Michael A. Barnhart
From Wikipedia, the free encyclopedia
Michael A. Barnhart is an American historian and educator whose work focuses on United States foreign relations, East Asia–United States relations, and modern Japanese history.[1][2] He is Distinguished Teaching Professor Emeritus at Stony Brook University.[3]
Barnhart received a Bachelor of Science degree with highest distinction in Communications Studies from Northwestern University in 1973. He earned his PhD from from Harvard University.[1] His doctoral advisor was Ernest R. May.[4]
Academic career
Barnhart began teaching at Stony Brook University in 1980, eventually attaining the rank of Distinguished Teaching Professor in 2000.[4] He retired in 2020. His early research focused on Japan's strategic and economic planning before the Pacific War,[1] culminating in his 1987 monograph Japan Prepares for Total War: The Search for Economic Security, 1919–1941, a study of Japan's military-industrial policy and expansionism.[5]
His academic work later broadened to encompass broader themes in American foreign policy, including Cold War diplomacy, global military basing, and domestic political influences on international relations.[6]
In 1982, Barnhart was a guest lecturer for a Vietnam War elective course at Ward Melville High School, where he led a class discussion on the Paris Peace Accords using PBS documentary footage and primary documents to examine U.S. diplomatic decisions, and the session, featured in The New York Times, emphasized independent analysis and historical inquiry.[7]
He served on the SUNY–Stony Brook's W. Averell Harriman College faculty and has held guest teaching positions, including a lectureship at Kyoto University in Japan.[8]
Scholarly work
He is known to have edited the collection Congress and United States Foreign Policy: Controlling the Use of Force in the Nuclear Age.[9] This volume, which accompanied the deposit of Senator Jacob Javits’s papers at Stony Brook University, was published alongside a scholarly conference featuring presentations by historians and commentary from senior U.S. officials, including several sitting Senators.[10]
Barnhart's research spans diplomatic, military, and economic history, mainly focusing on U.S. foreign policy and East Asian international relations in the 20th century.[11][12] His first significant work, Japan Prepares for Total War: The Search for Economic Security, 1919–1941 (1987),[2] examines how Japan's strategic planning and resource concerns influenced its path to militarization and conflict in the Asia-Pacific region.[13] In Japan and the World Since 1868 (1995), he broadly surveys Japan's evolving foreign relations from the Meiji period to the modern era, contextualizing its global interactions across decades of transformation.[14]

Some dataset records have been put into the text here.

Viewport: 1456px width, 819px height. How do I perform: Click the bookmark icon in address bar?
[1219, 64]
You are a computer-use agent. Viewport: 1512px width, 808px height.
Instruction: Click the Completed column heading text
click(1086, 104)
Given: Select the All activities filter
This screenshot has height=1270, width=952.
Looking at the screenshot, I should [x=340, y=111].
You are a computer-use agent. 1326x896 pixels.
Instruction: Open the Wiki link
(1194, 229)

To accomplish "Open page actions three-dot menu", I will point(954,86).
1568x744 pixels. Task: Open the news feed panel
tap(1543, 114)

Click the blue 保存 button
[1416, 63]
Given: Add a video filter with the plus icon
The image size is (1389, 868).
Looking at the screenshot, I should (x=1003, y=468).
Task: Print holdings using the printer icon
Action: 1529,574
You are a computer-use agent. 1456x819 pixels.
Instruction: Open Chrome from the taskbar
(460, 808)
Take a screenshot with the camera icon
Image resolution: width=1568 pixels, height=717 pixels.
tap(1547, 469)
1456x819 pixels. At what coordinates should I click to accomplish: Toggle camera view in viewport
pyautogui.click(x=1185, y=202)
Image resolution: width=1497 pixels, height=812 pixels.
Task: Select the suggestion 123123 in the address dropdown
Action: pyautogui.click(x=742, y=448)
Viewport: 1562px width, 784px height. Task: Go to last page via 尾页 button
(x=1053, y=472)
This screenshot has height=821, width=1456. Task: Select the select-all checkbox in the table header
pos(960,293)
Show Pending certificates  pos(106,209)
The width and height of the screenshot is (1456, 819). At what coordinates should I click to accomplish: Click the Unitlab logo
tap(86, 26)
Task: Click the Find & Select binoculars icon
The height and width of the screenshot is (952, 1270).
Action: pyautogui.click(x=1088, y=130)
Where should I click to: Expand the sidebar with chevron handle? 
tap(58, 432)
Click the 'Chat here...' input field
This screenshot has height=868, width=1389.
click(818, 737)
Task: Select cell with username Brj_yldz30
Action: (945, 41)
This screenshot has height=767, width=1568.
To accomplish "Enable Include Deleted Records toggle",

Barnhart has also published studies on American foreign relations, including an analysis of the 1915 Lusitania incident that contrasted isolationist and interventionist arguments in U.S. political discourse.[15] As the founding editor of The Journal of American–East Asian Relations, Barnhart helped establish an interdisciplinary platform for scholarship on cross-Pacific diplomacy.[12]
In history education, Barnhart has been a proponent of simulation-based teaching methods.[16] His course Great Power Rivalries 1936–1947 involved students role-playing historical figures to explore the dynamics of pre-World War II diplomacy.[4] These teaching practices were later developed into the book Can You Beat Churchill? Teaching History Through Simulations (2021) presents case studies and pedagogical frameworks for integrating historical simulations into classroom settings.[16]
In 2024, he released two microgames EXECUTIVE ORDER 9066 Japanese Americans after Pearl Harbor[17] and CHALLENGING THE CAMPS Korematsu v. United States, 1944 available through the Reacting to the Past consortium, based at Barnard College designed to engage students with historical decision‑making on matters of international law and policy.[18]